# [INSTRUCTIONS FOR THE TASK]
Rewrite the listing lines starting at the one containing "The width and height of the screenshot is (1485, 1218)." and ending at the one containing "pyautogui.click(x=270, y=468)", swapping "location" for "position" and changing nothing else.

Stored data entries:
=====
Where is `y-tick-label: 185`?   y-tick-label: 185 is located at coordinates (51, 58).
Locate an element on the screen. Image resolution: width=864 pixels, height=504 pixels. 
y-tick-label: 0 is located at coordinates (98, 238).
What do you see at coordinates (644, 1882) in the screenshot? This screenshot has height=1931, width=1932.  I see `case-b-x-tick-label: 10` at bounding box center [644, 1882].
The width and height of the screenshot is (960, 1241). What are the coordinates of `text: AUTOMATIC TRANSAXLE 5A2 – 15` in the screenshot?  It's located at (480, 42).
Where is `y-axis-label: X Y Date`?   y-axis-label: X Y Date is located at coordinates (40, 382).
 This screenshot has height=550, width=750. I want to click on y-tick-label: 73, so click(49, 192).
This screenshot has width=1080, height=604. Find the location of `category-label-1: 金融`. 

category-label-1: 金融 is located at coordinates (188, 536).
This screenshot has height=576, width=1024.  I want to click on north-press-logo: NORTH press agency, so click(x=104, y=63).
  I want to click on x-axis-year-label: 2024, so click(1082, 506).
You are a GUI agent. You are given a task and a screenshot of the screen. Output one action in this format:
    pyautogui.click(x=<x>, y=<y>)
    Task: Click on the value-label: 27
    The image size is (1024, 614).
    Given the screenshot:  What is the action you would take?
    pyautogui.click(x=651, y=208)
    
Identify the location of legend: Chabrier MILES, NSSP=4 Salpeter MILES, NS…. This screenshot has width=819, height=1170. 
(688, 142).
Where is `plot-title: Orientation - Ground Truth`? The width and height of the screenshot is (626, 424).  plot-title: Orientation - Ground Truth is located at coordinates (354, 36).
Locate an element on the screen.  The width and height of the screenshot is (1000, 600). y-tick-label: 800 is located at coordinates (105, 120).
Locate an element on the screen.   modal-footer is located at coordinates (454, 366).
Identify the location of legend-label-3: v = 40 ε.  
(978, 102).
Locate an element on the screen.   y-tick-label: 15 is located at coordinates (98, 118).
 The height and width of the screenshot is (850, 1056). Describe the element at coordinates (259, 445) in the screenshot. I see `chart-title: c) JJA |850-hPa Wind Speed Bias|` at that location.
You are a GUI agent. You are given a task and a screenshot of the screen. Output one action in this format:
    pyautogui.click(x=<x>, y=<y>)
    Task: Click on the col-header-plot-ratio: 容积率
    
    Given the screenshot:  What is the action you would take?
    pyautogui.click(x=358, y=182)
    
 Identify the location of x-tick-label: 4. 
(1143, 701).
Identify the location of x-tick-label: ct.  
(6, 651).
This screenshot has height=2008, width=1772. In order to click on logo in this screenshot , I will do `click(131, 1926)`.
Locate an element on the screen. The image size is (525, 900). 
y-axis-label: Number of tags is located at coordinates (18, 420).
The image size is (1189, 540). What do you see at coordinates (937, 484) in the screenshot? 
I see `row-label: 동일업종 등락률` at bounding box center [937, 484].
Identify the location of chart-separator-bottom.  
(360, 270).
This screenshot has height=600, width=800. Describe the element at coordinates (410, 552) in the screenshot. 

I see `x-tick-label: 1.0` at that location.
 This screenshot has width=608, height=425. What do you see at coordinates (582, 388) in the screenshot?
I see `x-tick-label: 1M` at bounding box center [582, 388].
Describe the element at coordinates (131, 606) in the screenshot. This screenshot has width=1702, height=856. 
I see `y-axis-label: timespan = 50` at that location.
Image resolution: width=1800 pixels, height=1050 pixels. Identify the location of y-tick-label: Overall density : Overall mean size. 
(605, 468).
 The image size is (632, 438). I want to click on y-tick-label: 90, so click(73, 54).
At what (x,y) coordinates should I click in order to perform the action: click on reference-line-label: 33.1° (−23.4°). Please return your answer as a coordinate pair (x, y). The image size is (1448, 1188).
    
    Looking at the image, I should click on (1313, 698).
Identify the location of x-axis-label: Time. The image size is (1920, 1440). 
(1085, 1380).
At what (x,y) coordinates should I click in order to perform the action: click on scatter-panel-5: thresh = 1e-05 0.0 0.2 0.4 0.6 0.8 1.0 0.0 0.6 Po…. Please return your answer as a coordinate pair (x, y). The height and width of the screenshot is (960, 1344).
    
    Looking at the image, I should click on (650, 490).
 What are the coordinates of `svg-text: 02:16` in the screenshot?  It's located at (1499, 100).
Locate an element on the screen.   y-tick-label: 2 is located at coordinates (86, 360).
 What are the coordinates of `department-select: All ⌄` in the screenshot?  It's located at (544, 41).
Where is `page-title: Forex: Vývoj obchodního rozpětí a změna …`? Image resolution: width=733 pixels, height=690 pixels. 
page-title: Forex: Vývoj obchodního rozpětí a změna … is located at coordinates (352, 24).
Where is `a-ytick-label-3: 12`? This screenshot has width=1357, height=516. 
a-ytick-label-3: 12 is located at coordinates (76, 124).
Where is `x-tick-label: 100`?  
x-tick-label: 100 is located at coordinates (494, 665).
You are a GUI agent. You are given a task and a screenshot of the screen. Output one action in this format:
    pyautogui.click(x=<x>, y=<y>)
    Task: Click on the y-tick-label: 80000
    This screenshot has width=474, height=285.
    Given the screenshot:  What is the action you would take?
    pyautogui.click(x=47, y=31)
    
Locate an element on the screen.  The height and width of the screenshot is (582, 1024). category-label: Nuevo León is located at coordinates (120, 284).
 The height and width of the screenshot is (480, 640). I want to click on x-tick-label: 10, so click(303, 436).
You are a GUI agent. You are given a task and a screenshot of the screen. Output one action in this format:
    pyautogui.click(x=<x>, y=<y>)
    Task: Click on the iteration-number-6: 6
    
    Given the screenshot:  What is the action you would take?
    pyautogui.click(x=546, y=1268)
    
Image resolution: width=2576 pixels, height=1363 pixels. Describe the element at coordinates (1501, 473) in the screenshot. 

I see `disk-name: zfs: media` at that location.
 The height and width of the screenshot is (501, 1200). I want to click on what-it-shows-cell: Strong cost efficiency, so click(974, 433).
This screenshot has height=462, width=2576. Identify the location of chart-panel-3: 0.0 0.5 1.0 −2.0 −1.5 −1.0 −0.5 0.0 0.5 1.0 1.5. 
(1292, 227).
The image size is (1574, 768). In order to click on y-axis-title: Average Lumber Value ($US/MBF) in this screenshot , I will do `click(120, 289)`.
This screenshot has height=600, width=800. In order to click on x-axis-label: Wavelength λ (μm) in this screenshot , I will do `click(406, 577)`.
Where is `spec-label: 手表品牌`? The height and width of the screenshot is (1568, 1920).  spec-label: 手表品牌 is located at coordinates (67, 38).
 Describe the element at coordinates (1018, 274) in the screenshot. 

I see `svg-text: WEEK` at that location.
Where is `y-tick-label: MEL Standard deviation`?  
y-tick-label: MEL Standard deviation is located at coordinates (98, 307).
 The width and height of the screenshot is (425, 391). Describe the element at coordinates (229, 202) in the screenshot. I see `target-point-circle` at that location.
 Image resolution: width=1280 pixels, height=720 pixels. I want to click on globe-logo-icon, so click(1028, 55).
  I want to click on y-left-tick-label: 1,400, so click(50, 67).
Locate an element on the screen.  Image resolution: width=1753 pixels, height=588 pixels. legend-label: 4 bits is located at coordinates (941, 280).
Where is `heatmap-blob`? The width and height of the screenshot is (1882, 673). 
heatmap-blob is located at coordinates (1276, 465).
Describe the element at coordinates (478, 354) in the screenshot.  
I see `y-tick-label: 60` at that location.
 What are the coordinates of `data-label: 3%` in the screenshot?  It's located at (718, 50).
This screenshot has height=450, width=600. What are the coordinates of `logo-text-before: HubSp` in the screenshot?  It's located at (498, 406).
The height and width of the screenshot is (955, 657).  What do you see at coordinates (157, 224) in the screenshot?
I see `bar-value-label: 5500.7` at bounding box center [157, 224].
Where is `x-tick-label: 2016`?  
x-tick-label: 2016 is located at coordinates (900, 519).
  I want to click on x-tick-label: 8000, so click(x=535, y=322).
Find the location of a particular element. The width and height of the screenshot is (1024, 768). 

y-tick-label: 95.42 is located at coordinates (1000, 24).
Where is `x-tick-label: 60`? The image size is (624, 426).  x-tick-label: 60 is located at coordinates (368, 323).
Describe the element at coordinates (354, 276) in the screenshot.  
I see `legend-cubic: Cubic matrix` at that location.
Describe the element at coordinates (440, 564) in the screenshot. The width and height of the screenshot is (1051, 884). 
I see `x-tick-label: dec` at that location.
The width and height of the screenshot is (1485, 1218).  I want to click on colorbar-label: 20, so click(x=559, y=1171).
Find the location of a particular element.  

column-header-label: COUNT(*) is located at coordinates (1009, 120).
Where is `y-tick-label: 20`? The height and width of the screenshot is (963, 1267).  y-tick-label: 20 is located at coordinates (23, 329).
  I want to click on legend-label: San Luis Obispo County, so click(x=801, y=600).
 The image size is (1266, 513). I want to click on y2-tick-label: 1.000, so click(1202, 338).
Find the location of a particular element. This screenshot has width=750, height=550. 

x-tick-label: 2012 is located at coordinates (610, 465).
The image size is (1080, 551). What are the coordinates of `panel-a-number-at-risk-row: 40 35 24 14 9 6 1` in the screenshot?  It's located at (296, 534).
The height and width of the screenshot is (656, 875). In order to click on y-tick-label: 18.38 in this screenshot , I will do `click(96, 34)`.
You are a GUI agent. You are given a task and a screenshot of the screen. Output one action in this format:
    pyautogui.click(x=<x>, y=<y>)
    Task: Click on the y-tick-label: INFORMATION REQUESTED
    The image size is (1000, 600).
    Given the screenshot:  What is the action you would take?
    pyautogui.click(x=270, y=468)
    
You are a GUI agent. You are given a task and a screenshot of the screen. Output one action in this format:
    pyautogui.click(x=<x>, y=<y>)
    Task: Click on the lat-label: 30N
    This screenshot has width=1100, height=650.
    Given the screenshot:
=====
# [SOLVED EXERCISE]
The width and height of the screenshot is (1485, 1218).  I want to click on colorbar-label: 20, so click(x=559, y=1171).
Find the position of a particular element.  

column-header-label: COUNT(*) is located at coordinates (1009, 120).
Where is `y-tick-label: 20`? The height and width of the screenshot is (963, 1267).  y-tick-label: 20 is located at coordinates (23, 329).
  I want to click on legend-label: San Luis Obispo County, so click(x=801, y=600).
 The image size is (1266, 513). I want to click on y2-tick-label: 1.000, so click(1202, 338).
Find the position of a particular element. This screenshot has width=750, height=550. 

x-tick-label: 2012 is located at coordinates (610, 465).
The image size is (1080, 551). What are the coordinates of `panel-a-number-at-risk-row: 40 35 24 14 9 6 1` in the screenshot?  It's located at (296, 534).
The height and width of the screenshot is (656, 875). In order to click on y-tick-label: 18.38 in this screenshot , I will do `click(96, 34)`.
You are a GUI agent. You are given a task and a screenshot of the screen. Output one action in this format:
    pyautogui.click(x=<x>, y=<y>)
    Task: Click on the y-tick-label: INFORMATION REQUESTED
    The image size is (1000, 600).
    Given the screenshot:  What is the action you would take?
    pyautogui.click(x=270, y=468)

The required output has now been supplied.